Push to keep children safer as they commute to school

It has been three weeks since a driver took off after hitting and killing an 8-year-old girl while she waited for her school bus. Still, no arrest has been made.

With school safety on many minds, one Cape Coral school could get some much-needed safety upgrades and additions. That is just a small part of what is going on right now.

While it might not be the busiest road in Cape Coral, come early mornings and after school, you will see Oasis students crossing in the middle of the street.

Nancy Chisholm lives down the road from the Cape Coral Charter School.

“No signs or anything for the kids no lights,” Nancy Chisholm said. “I come all times of the day walking my dog and I see kids all grouped or on their bikes or on their scooters.”

The city charter school does have school zone signs and a full-time crossing guard in the morning and afternoon. But there is not a designated crosswalk in the street – only through the school’s parking lot.

Joe Coviello, the mayor of Cape Coral, said it needs to change.

“The more marking, the more flashing, the more we make available for children to cross at that particular area when they come out of that gate,” Coviello said, “I think the better off we’ll be.”

City leaders are talking about a crosswalk request at the council meeting on Monday afternoon. Coviello thinks they will decide tonight. If they move forward with the crosswalk, a city leader said it could be installed in about four-to-six-months.

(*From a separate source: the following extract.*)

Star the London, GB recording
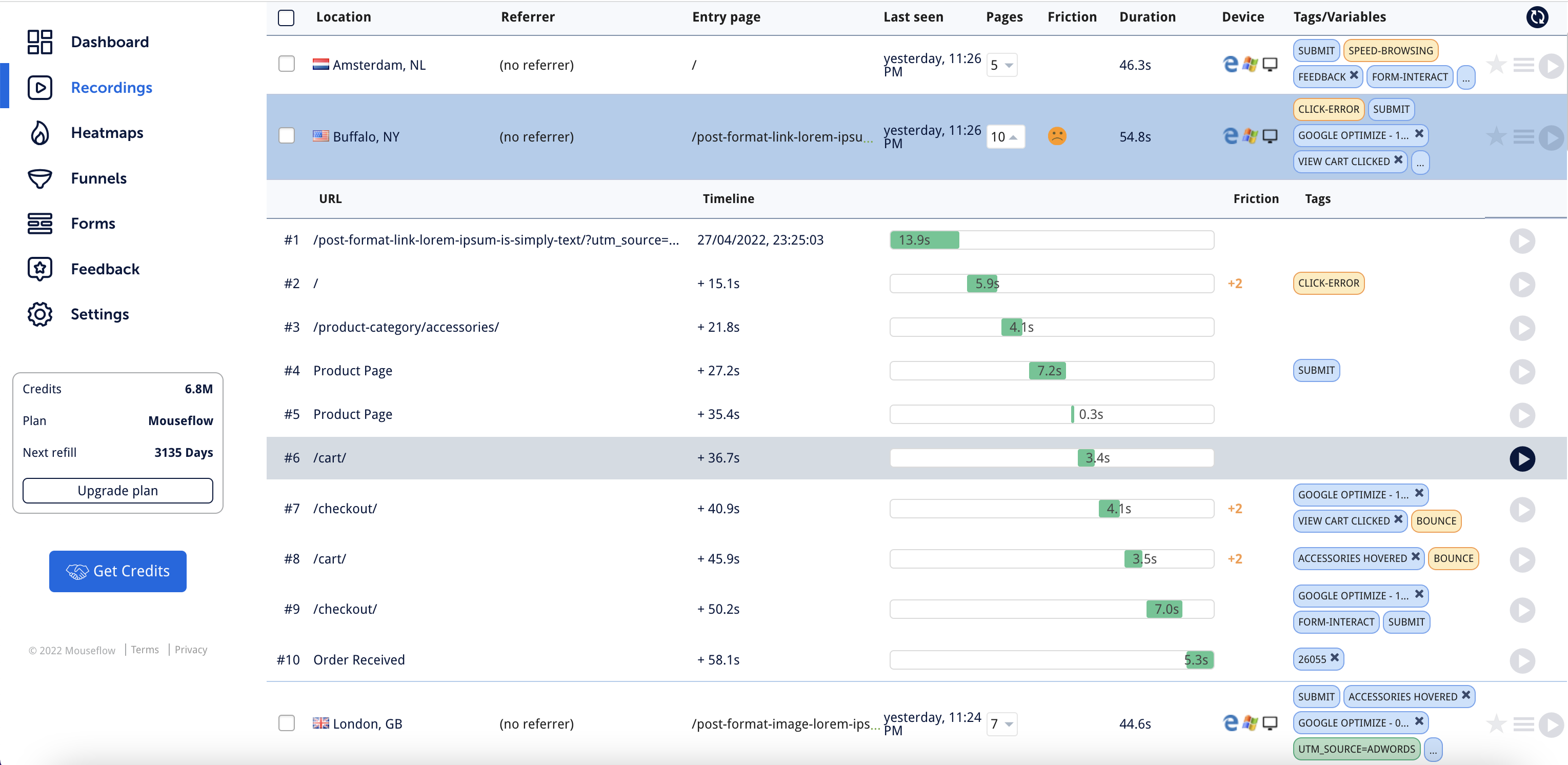 click(x=1496, y=723)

But that would not be the only change around Cape Coral to improve student safety. Benches and now more than 100 of them have popped up around Cape Coral, North Fort Myers and Lehigh Acres.

Volunteers and parents are donating their time and money to build a spot for kids to wait for their bus on their commute to school. It comes weeks after Layla Aiken, 8, was hit and killed waiting for hers.

Adding a crosswalk, flashing lights and other improvements at the Oasis Campus would cost around $25,000, the city said.

It is money that Coviello thinks would be well spent to keep children safer.

“Oasis is one of our city schools, so that’s a start point,” Coviello said. “If there are other schools in our city that we need to look at safety for the children as far as crosswalks are concerned, I’m all in on that. I think it something that we need to address and we need to do it sooner rather than later.”